We have a robust platform: ReSTART + ReNEW. In our industry, as the virus changes, reopening practices have to match the needs of different states and counties, at different times. Our plans have to be flexible in addressing the ever-changing environment. When COVID-19 started, we collaborated with our best subject-matter experts in all categories. We immediately looked at how to handle this situation. Now, we have an in-depth formula that we follow depending on the level of care required.
We’ve reopened multiple communities in the middle of this pandemic. One innovation is at The Templeton of Cary, a brand-new CCRC, where residents are moving in right now. We’re introducing a robot that is helping staff by clearing plates, so employees aren’t handling multiple plates, and they can spend more quality time interacting with residents. Learn more about Penny, the self-driving robot.
What kinds of design changes are you making?

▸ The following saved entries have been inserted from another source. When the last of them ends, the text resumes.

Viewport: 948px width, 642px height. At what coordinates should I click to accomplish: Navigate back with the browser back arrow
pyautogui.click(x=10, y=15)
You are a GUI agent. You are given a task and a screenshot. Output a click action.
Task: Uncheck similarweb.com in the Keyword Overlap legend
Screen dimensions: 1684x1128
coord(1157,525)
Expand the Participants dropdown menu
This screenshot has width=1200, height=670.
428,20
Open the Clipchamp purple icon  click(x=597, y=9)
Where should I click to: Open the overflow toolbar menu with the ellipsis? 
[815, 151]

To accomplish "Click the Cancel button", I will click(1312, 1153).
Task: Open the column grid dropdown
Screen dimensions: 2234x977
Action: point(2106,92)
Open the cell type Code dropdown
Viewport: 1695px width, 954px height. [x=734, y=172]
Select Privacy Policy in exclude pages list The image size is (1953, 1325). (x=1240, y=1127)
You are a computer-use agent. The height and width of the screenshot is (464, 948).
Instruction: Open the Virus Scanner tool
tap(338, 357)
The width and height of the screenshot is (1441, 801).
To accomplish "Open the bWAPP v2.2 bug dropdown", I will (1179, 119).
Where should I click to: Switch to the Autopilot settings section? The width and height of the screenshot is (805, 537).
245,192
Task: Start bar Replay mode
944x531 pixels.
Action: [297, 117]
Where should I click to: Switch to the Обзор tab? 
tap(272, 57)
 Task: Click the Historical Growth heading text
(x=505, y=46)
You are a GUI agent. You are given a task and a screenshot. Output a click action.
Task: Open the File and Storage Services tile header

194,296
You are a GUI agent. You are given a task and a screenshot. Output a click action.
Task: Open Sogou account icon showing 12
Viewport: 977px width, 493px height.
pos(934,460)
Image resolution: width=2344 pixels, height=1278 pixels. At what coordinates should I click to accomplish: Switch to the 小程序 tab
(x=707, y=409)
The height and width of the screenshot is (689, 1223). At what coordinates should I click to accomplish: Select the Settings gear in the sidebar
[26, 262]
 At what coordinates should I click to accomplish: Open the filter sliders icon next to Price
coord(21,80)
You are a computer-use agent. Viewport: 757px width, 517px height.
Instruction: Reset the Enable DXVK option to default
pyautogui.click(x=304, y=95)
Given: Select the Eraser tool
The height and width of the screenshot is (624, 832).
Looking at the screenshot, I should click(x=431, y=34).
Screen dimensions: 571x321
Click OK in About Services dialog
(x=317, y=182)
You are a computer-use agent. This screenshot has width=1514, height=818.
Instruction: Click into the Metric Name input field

We have a robust team of culinary innovators and designers. They work with design companies and architects to enact multiple changes. As self-service, with beverages and salad, goes away, for social distancing reasons, we’re coming up with different innovations and platforms to solve those problems. Morrison Living’s team is critical right now. People have to make major decisions in a very short window of time.
You think about the pressure that communities are under right now—what they’ve gone through is unprecedented, unbelievable. We want to give them tools and resources so that they don’t have to feel that they are alone, and that they are getting the help they need.